While most junior ASX-listed companies like to talk themselves up in such a manner, Neometals seems to be delivering on its promises, with three core projects currently gaining significant traction.
The first involves lithium-ion battery recycling, with the company having devised a proprietary process for recovering cobalt and other valuable materials from spent and scrap lithium batteries, and now in the process of pilot testing the technology with the help of potential German Joint Venture partner SMS Group.
Second, there’s the development of the wholly-owned Barrambie titanium and vanadium project in WA, which involves the mining and processing of some of the world’s highest-grade hard rock titanium-vanadium ore.

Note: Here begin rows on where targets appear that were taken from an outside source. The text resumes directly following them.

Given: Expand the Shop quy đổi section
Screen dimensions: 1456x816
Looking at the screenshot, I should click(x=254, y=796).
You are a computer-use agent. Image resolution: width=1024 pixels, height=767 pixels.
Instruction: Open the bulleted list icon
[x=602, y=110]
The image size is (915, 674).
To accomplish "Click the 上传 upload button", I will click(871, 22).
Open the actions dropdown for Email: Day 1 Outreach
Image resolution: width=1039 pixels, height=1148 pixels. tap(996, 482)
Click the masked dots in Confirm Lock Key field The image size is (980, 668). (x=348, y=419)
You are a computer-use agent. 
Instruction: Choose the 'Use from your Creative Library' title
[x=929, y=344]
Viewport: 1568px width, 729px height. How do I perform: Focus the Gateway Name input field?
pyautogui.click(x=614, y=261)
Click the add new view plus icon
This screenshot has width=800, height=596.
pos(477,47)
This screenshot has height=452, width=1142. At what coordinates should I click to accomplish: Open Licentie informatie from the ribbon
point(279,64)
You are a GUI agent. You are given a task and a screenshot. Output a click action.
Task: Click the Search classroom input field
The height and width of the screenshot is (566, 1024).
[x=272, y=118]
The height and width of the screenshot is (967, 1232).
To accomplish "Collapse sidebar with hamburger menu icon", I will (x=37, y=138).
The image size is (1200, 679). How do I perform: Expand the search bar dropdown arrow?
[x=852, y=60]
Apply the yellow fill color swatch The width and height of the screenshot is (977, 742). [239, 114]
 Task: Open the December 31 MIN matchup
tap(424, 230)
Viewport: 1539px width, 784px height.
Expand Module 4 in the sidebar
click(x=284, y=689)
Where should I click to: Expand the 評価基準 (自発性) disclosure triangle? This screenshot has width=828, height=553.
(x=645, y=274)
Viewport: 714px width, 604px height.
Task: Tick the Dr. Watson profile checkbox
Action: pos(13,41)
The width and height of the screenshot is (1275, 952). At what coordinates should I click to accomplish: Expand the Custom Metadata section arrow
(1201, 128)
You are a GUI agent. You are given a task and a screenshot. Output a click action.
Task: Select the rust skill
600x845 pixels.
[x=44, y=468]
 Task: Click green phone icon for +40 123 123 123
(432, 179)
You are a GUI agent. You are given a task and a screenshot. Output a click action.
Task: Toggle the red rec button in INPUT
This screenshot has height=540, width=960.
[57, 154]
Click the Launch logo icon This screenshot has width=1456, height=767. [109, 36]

As it stands a decision regarding the go-ahead for this undertaking is expected to be made by mid-2021 with possible Chinese JV partner Institute of Multipurpose Utilisation of Mineral Resources Chinese Academy of Geological Sciences.
Finally, there’s the lithium refinery play, in which Neometals is co-funding the evaluation studies for the establishment of a lithium refinery to supply lithium hydroxide to the lithium battery industry with potential venture partner Manikaran Power.
Underpinning this project will be a binding life-of-mine annual off take option for 57,000 tonnes per annum of the company’s Mt Marion six per cent spodumene concentrate.
And as if all this wasn’t enough, the diversified junior has recently added another string to its portfolio bow – this time involving nickel.
While this base metal hasn’t always been associated with sustainability, this looks set to change with the expected growth in the electric vehicle market, wherein nickel sulphate be a vital feedstock.
A few weeks before the recent RIU Explorers Conference in Fremantle, Neometals announced RC drilling at its wholly owned Mt Edwards brownfields nickel and lithium project in Western Australia’s Widgiemooltha Dome area – which sits some 40 kilometres south east of Kambalda and 90km south of Kalgoorlie-Boulder in WA – had returned some encouraging nickel numbers from the Armstrong deposit, with the key ones being 6 metres at 8.11 per cent (including 5m at 9.63%), 10m at 1.65 per cent (with 4m at 2.42%) and 3m at 1.07 per cent.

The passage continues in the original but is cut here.